ONE in four people working in Dorset earns less than the living wage, it has been revealed today.
And Weymouth and Portland is the worst-off area, with nearly 29 percent of workers earning less than £7.65 per hour.
The Trades Union Council has analysed official figures from the House of Commons Library which also show almost 21 percent of people working in West Dorset and 24.8 percent of workers in North Dorset earn less than the living wage.
The Living Wage for Dorset Campaign has operated for the past two years and is lobbying councils and businesses in the county to increase wages for the lowest-paid workers.
Discussing the figures, Neil Duncan-Jordan, LWD campaign chairman, said: “We have an agricultural sector, we have a large social care sector, and we have a large hospitality, hotel and leisure sector.
“Those are all predominantly low paid.”
Mr Duncan-Jordan said the campaign was targeted predominantly at high street names and businesses people have heard of.
The campaign recently lobbied Dorset County Council to pay all employees £7.65 an hour. Councillors decided to wait for a national review to take place before considering implementation of the scheme.
One Weymouth bar worker, who wishes to remain anonymous, said he earned £5.94 per hour.
The 19 year-old added: “Even if the minimum wage was slightly increased, it would be helpful. “What gets me is that a 21-year-old worker that still lives at home earns more than me, and I have more bills.”

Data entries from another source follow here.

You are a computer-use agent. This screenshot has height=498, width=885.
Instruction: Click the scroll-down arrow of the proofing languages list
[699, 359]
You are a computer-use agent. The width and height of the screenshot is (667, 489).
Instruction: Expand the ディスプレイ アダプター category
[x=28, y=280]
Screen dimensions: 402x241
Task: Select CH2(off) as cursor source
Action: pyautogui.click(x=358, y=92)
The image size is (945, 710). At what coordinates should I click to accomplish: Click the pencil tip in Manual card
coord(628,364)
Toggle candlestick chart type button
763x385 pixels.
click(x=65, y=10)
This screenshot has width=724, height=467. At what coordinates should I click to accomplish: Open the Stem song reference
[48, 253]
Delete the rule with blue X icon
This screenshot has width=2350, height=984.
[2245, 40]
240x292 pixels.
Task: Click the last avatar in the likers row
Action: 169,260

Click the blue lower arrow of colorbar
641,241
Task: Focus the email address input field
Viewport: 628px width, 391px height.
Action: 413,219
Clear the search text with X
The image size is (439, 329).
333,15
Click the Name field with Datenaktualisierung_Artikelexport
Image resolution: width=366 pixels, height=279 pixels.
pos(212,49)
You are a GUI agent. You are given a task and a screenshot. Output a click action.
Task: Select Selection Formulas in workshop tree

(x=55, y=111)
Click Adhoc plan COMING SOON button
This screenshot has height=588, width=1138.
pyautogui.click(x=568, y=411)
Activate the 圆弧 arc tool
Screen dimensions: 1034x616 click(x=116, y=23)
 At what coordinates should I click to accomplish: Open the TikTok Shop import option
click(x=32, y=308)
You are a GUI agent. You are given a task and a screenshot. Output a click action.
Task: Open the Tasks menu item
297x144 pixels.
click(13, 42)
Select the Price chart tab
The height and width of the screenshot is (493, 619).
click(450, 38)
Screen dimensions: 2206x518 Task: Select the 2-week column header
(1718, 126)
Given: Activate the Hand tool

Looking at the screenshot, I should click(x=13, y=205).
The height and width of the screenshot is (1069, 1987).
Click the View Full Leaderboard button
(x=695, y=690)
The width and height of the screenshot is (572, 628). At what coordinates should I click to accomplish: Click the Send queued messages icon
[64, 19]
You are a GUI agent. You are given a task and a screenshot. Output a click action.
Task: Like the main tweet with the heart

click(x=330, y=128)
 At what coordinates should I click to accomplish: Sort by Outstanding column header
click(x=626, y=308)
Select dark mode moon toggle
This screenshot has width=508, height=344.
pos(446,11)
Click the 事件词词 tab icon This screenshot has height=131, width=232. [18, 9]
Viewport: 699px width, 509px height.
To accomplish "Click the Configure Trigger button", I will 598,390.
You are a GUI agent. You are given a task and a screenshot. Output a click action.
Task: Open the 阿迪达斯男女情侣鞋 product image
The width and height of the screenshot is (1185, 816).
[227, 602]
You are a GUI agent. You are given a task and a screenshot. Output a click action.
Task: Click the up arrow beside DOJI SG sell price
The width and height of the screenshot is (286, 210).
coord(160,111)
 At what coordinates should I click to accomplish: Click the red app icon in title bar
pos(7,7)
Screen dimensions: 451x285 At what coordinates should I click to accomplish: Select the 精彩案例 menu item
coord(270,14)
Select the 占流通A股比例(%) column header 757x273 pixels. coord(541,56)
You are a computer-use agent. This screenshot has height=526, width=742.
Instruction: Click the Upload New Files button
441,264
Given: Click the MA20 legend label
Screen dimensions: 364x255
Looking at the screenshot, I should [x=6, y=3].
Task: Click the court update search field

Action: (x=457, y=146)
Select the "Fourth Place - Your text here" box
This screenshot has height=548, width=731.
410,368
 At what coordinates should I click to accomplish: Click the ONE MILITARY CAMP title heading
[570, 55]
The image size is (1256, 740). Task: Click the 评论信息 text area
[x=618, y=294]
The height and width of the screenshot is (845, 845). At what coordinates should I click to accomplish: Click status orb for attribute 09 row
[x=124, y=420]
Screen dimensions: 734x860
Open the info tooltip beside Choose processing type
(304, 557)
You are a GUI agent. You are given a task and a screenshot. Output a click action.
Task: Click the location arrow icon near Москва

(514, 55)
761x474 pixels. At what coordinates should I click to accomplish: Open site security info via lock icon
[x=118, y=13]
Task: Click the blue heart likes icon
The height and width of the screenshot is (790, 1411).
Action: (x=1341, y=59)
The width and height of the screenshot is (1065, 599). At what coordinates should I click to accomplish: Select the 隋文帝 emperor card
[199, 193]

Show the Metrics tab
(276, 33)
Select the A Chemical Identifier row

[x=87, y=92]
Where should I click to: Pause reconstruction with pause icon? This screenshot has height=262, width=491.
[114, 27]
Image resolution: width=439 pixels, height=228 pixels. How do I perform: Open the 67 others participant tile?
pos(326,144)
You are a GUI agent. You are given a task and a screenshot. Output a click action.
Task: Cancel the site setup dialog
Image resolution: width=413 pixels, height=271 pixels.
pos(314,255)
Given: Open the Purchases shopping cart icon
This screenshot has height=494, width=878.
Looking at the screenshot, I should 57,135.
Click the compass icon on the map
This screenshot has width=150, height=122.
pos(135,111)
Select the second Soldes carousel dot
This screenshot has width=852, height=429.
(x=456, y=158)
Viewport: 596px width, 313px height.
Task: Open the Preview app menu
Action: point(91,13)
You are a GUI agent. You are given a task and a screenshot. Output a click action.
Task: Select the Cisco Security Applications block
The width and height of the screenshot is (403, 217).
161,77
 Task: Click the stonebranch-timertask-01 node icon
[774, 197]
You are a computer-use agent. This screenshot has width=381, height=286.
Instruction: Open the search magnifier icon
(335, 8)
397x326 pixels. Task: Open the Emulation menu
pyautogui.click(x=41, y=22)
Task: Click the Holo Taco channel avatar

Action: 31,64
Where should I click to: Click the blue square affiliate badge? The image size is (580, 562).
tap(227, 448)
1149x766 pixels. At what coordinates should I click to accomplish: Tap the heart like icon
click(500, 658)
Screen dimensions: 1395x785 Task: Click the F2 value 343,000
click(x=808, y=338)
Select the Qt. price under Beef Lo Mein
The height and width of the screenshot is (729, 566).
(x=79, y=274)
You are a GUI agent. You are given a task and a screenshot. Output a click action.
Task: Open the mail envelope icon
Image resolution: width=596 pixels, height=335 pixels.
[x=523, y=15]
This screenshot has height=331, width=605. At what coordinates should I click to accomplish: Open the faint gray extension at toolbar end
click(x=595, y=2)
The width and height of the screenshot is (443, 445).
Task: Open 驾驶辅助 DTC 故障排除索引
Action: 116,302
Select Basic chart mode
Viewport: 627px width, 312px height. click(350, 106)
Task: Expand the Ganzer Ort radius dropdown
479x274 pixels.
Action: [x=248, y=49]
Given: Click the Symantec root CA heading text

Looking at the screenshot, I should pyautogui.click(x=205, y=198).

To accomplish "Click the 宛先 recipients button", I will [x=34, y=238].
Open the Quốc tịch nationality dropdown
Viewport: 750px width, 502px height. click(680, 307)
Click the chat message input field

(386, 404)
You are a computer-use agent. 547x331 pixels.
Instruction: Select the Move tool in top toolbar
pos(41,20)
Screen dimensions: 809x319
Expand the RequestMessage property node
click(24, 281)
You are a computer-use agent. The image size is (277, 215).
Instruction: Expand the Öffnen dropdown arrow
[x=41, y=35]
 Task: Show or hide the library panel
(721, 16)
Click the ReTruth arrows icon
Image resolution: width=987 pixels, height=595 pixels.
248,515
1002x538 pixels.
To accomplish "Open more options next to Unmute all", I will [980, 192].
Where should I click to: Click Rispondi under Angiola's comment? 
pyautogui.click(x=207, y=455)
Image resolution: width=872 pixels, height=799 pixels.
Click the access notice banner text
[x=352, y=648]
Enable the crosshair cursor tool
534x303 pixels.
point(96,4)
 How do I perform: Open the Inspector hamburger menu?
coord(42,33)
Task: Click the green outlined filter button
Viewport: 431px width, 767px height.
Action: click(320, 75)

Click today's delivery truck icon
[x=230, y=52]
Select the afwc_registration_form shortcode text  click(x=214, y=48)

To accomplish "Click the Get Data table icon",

The latest figures have been released to coincide with the 15th anniversary of the introduction of the minimum wage, as well as TUC’s Fair Pay Fortnight, which ends April 6. Nigel Costley, regional secretary of the South West TUC, said: “Working families are experiencing the biggest pressure on their living standards since Victorian times.
“Pay has been squeezed at all levels below the boardroom and it’s costing the South West’s economy dear.”
Barry Thompson, chairman of the Dorchester and District Labour Party, described the figures as scandalous.
He said: “I think the people who are on minimal wage should have their wages increased as soon as possible.
“There should be plans put in place to step it up, even if it is over a two year period.”
Mr Thompson said ‘big profitable companies’ have to face up to the responsibility. He added: “We’ve got to encourage them to do it.
“We have got to show that it is a social obligation.”